Jaua met with US Secretary of State John Kerry for 40 minutes to discuss the next moves. Relations between Washington and Caracas soured in 2010 when Chávez accused the United States of spying and trying to destabilize his socialist government.
Kerry’s meeting with Jaua is “the result of a process that began in November [after being] authorized by commander Chávez to the then-foreign minister and now-president, Nicolás Maduro,” he said.
We agreed that our relationship will be one of mutual respect"
Washington has never officially recognized Maduro’s election victory, which has angered the Caracas government. President Barack Obama has only said that he had hoped that the Venezuelan authorities would agree to a recount as demanded by the defeated opposition candidate Henrique Capriles.
When asked whether an official recognition would lead to improved bilateral relations, Jaua said that “it wasn’t necessary.”
“Venezuela has a legitimate and constitutional government headed by Nicolás Maduro,” the foreign minister said. “We haven’t broken relations.”
Jaua said that issues concerning Venezuela’s political situation were not brought up during the meeting with Kerry. “There is a stable situation in Venezuela,” he said. “The government of Nicolás Maduro is working hard to overcome the challenges it faces in economy, security and fixing the electoral system.”
In another issues, Jaua explained that, beginning in September, Venezuela will abandon its participation in the Inter-American Court of Human Rights. “This is a court that has violated all procedures established under the Inter-American System of Human Rights,” he said.

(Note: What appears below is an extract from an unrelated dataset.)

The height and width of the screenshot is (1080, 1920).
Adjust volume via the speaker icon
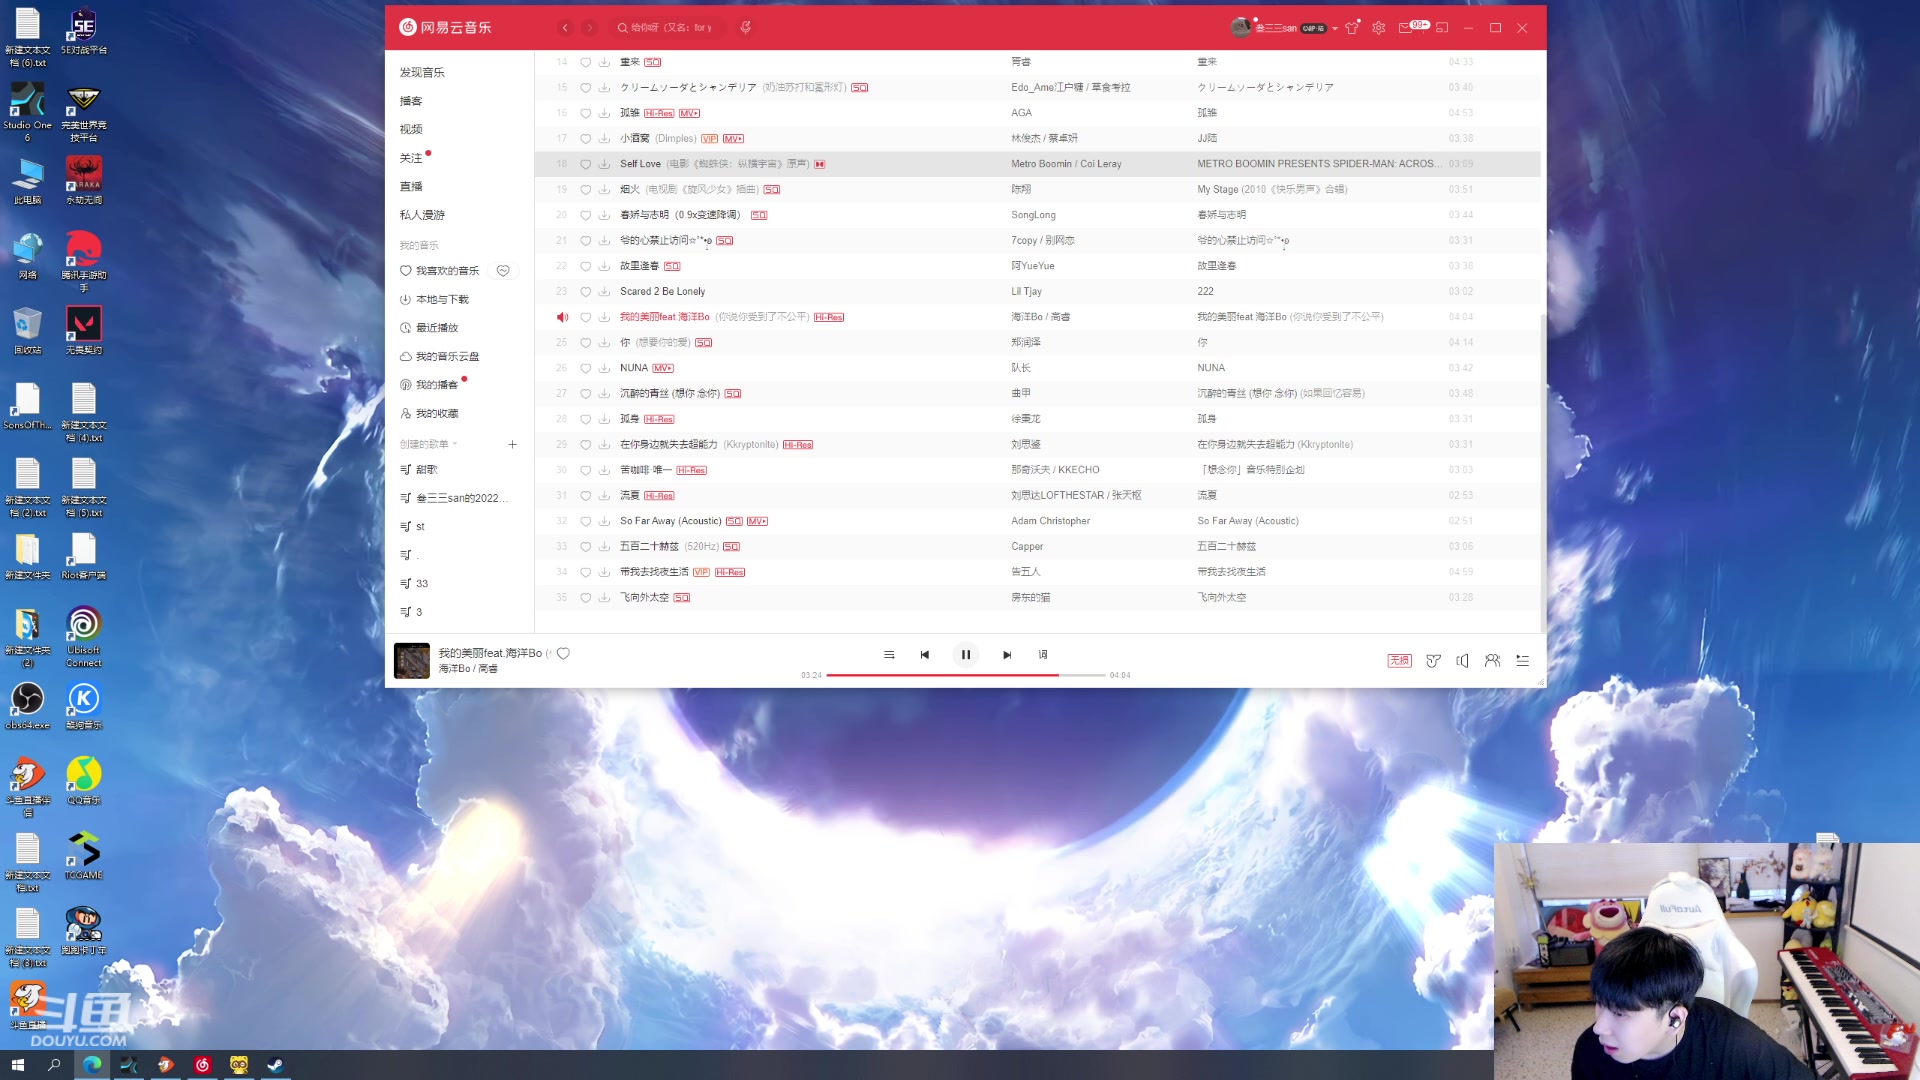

Among his criticisms, Jaua said that the court involves itself in cases that do not meet with internal standards outlined in the tribunal’s proceedings. “It immediately passes judgments in many cases but remains silent when it comes to actions committed by the opposition, such as in the case of Mr Capriles,” he said.
The government has charged that Capriles and his supporters engaged in violence following the election.